A month has passed since flash floods hit KwaZulu-Natal leaving nearly 450 people dead and displacing thousands within eThekwini Municipality after their houses were destroyed or damaged. During this time, a Doctors Without Borders (MSF) team has been on the ground assisting the most vulnerable communities. Here are a few things we have learned.
1. The water and crisis caused by the floods is bigger than you think
The sun has been out most days in the month since the floods, but due to the extraordinary infrastructural devastation, hundreds of thousands are still without drinking and domestic water. Tongaat to the north of Durban, a peri-urban community of over 50 000, will be without water for up to half a year, and perhaps more worrying is the fact that densely populated settlements like KwaDabeka and Ntuzuma to the west of Durban, where hundreds lost their homes and are sheltering in halls, tents, or with friends and family, remain dry.
“We have seen water return to the taps of some areas where many are homeless, such as Dassenhoek and KwaNgedezi, only for it to disappear again. Clearly, it will be a long time before consistent flow can be achieved,” says Danish Malik, MSF’s water and sanitation coordinator in Durban.
To assist, MSF has installed 40 water storage tanks at priority shelters and clinics, which are mostly filled by an increasingly efficient municipality water tanking system, or by our own two water tankers. However, water tanking is extremely expensive, and more sustainable medium- and longer-term solutions are also needed. MSF is currently in talks with the city about the placement of a surface water treatment plant in Tongaat, and the drilling of boreholes in the communities of Mfume and Mbulula to the south of Durban.
2. An unmanaged portable toilet is worse than no toilet at all
The floods caused serious damage to wastewater infrastructure, including sewer trunk mains and several wastewater treatments works. In places like Kwangedezi, Tongaat and Umhlatuzana, we see the environment is catching vast volumes of untreated sewage, raising the risk of outbreaks of waterborne diseases in these places. More needs to be done to empower communities in such hotspots to protect themselves from disease, and to this end, MSF health promoters are currently training more than 200 members of the Department of Health’s ward-based primary health care outreach teams in water safety, hygiene and disease prevention.

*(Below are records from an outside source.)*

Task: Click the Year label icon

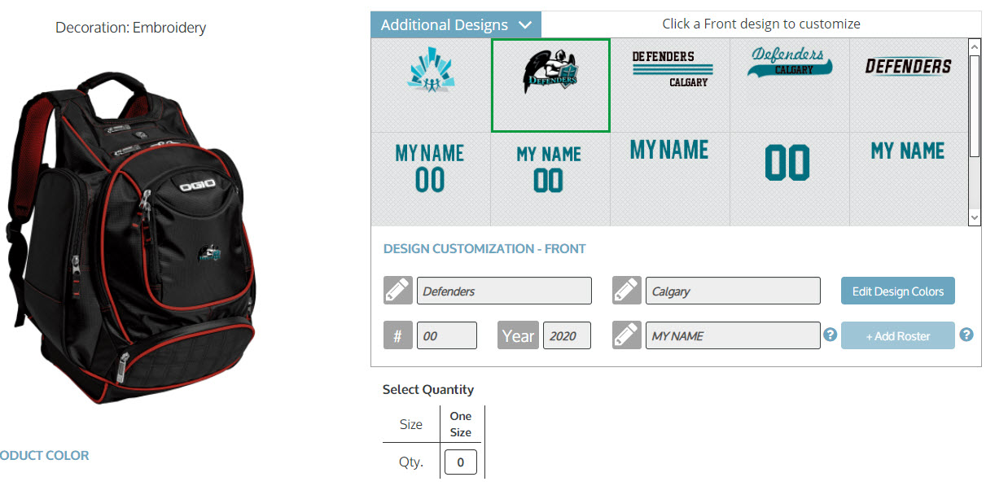Action: (x=518, y=335)
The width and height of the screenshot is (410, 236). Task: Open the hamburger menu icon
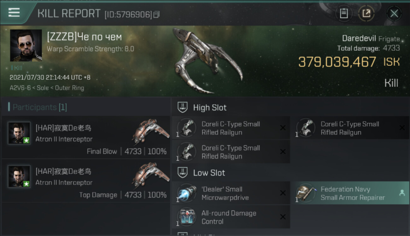coord(14,13)

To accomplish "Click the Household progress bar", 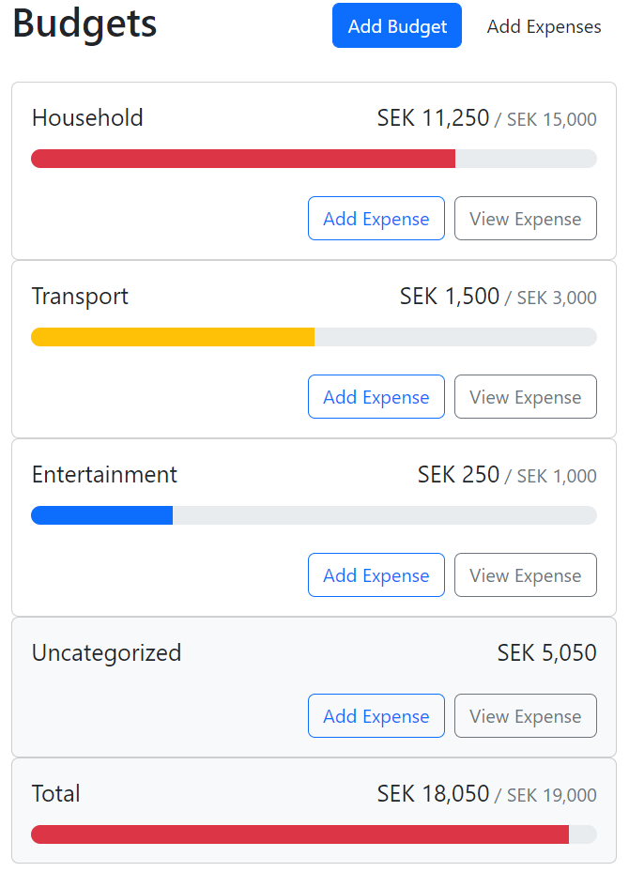I will coord(314,158).
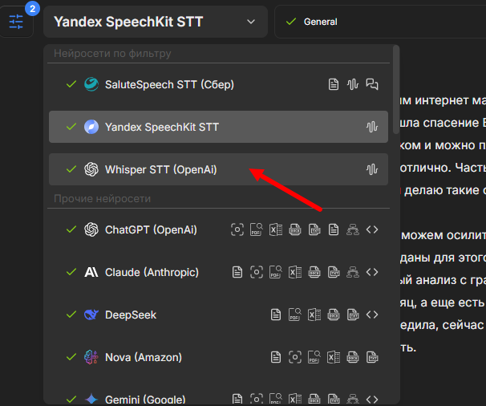The height and width of the screenshot is (406, 486).
Task: Select SaluteSpeech STT (Сбер) from the list
Action: point(169,84)
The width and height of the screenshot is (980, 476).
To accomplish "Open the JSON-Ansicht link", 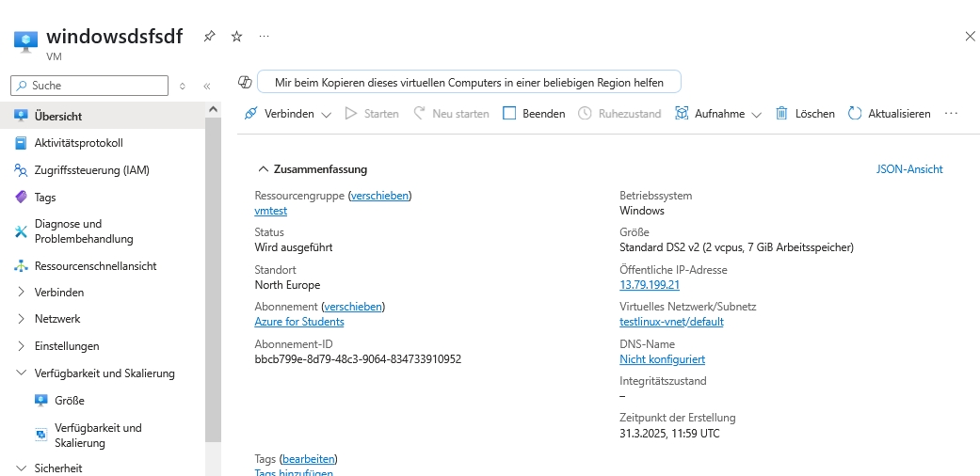I will point(908,169).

In the longer term we are working with partner organizations to establish community support groups in the worst affected areas so that those struggling with their mental health will have ongoing access to some form of support because the fact of the matter is that for most South Africans, psychosocial support just isn’t accessible.Dr Manivasan Thandrayen, MSF medical team leader in Durban.
In the overcrowded shelters in which so many of those who lost their homes to the floods are staying, sanitation is a major challenge. These sites had no toilets at the outset, and while most have now received donations of portable toilets from a variety of entities, these are mostly not under management, and the toilets very soon become blocked and extremely hazardous. MSF has distributed 60 toilets that are under management, and we have been calling on the municipality to take on the desludging of the hundreds of donated toilets as a matter of urgency. This needs to happen in conjunction with health promotion on hygiene and water safety.
3. The people need counselling
MSF doctors and nurses have been visiting more than 30 shelters as part of mobile teams run by the provincial and city departments of health. To begin with, the priority was ensuring that people living with HIV, TB, hypertension and diabetes who lost their chronic medication in the floods were given a new medication. It wasn’t long before most shelter residents with chronic conditions were back on treatment, and cold and flu symptoms were the major reason that shelter residents came forward for care, raising concerns about possible outbreaks of COVID-19 in the generally overcrowded shelters, especially since only 25 per cent of those MSF nurses consulted with said they had been vaccinated.
The most consistently requested service is counselling, however, and it is also the healthcare service that is most stretched in eThekwini Municipality in the aftermath of the floods. The demand also seems to be rising as the immediate needs for food, water, shelter and security are increasingly met by local authorities and aid groups. On May 10th, for example, 26 people staying in a shelter in Inanda requested counselling, far too many for a single registered counsellor on duty that day to see.
“A lot of people are still in a state of disbelief, failing to adjust to this new reality of having nothing while needing to live in these shelters,” says Nokuthula Shandu, a registered counsellor working for MSF. She adds that as counselling sessions progress, it is clear that the trauma and loss of the flash floods are compounded by past traumas, experiences of the violent unrest in 2021, unemployment spurred by COVID-19 lockdowns and sharply increasing cost of living driven by recent escalating fuel prices.
Clinics are generally not capacitated to provide psychosocial care, and in an attempt to improve access to mental health care, MSF mental health specialists have been conducting mental health awareness training with the Department of Health’s ward-based primary health care outreach teams.
“In the longer term we are working with partner organizations to establish community support groups in the worst affected areas so that those struggling with their mental health will have ongoing access to some form of support because the fact of the matter is that for most South Africans, psychosocial support just isn’t accessible,” says Dr Manivasan Thandrayen, MSF medical team leader in Durban.